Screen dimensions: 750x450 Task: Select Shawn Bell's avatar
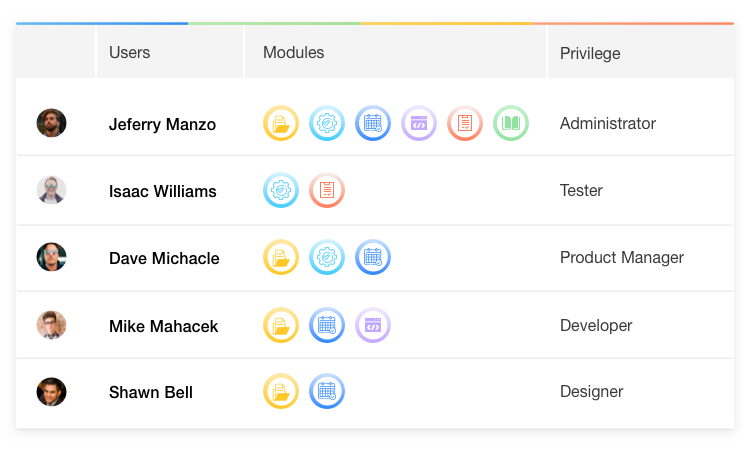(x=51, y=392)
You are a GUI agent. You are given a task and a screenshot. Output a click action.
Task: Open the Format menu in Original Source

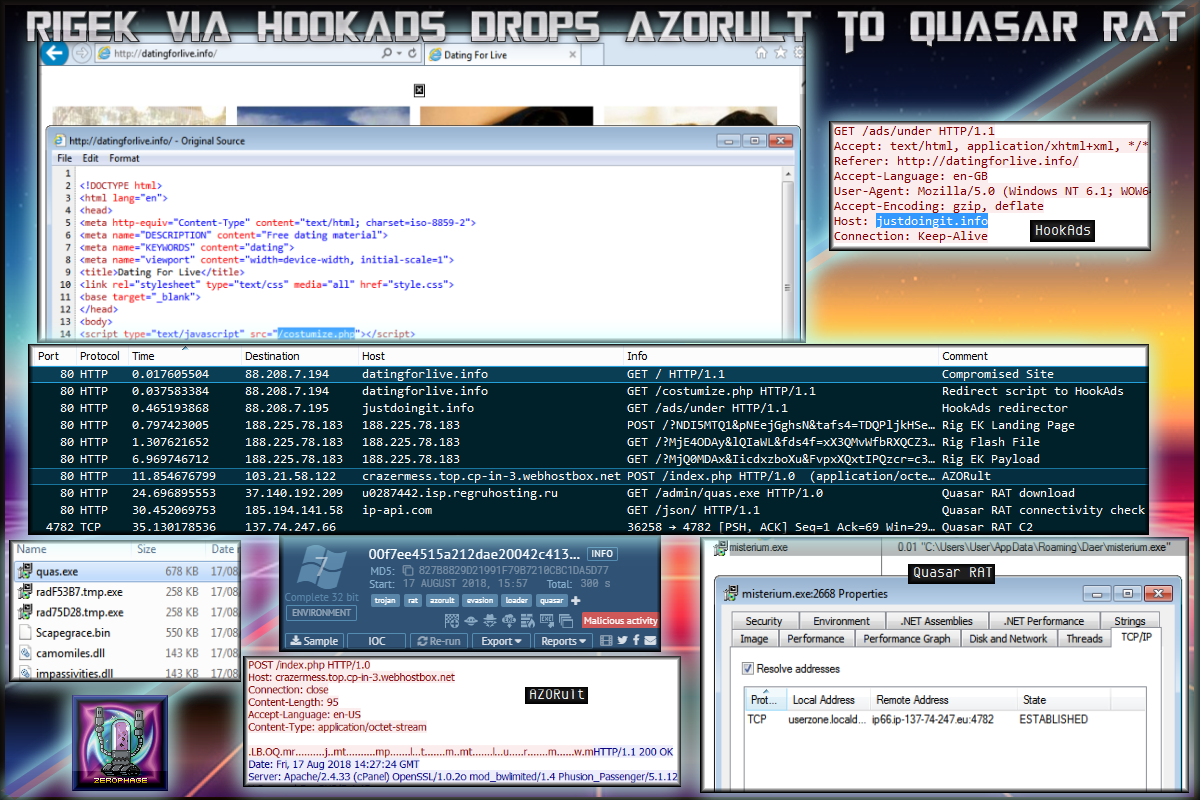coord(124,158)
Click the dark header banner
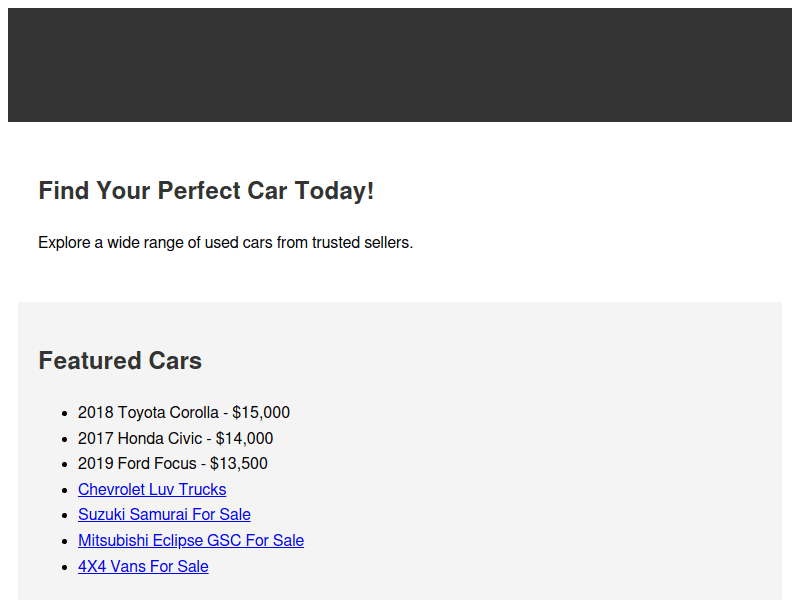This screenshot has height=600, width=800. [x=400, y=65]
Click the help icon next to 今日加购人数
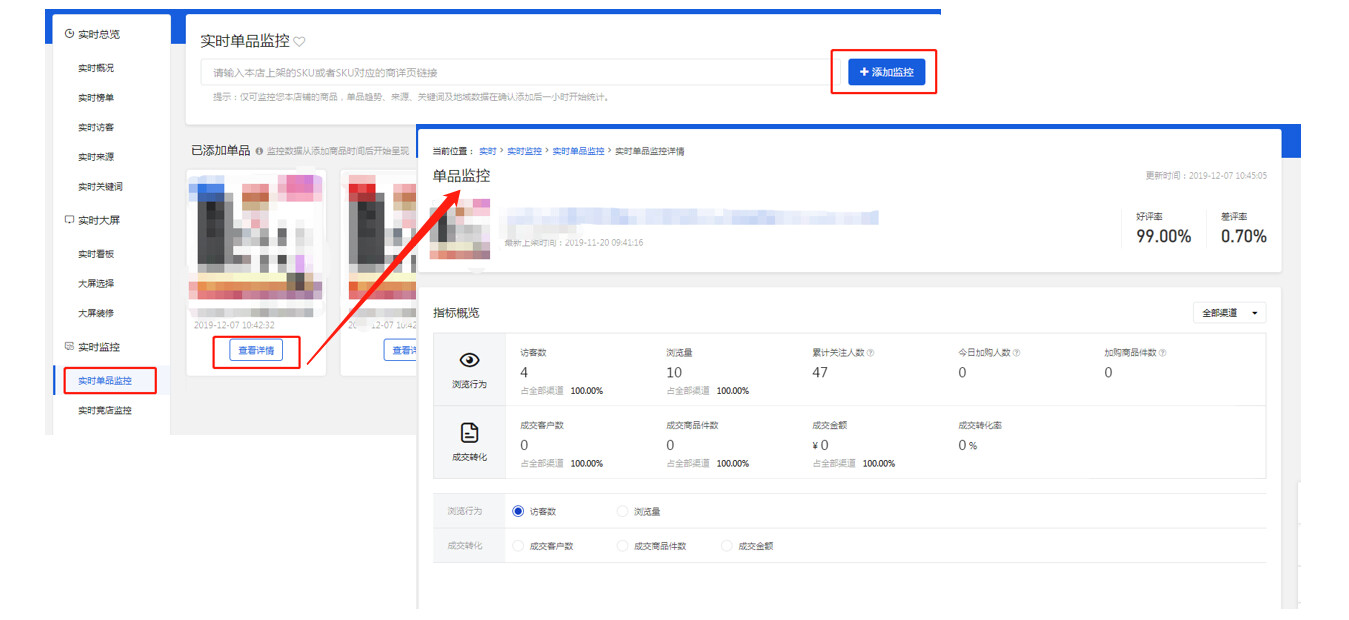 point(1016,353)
###
An exact copy of the records above is required, leaving out the pictures.

**Expected answer**.
Screen dimensions: 750x450 Task: Select Shawn Bell's avatar
(x=51, y=392)
You are a GUI agent. You are given a task and a screenshot. Output a click action.
Task: Open the Format menu in Original Source

coord(124,158)
Click the dark header banner
This screenshot has height=600, width=800. [x=400, y=65]
Click the help icon next to 今日加购人数
 point(1016,353)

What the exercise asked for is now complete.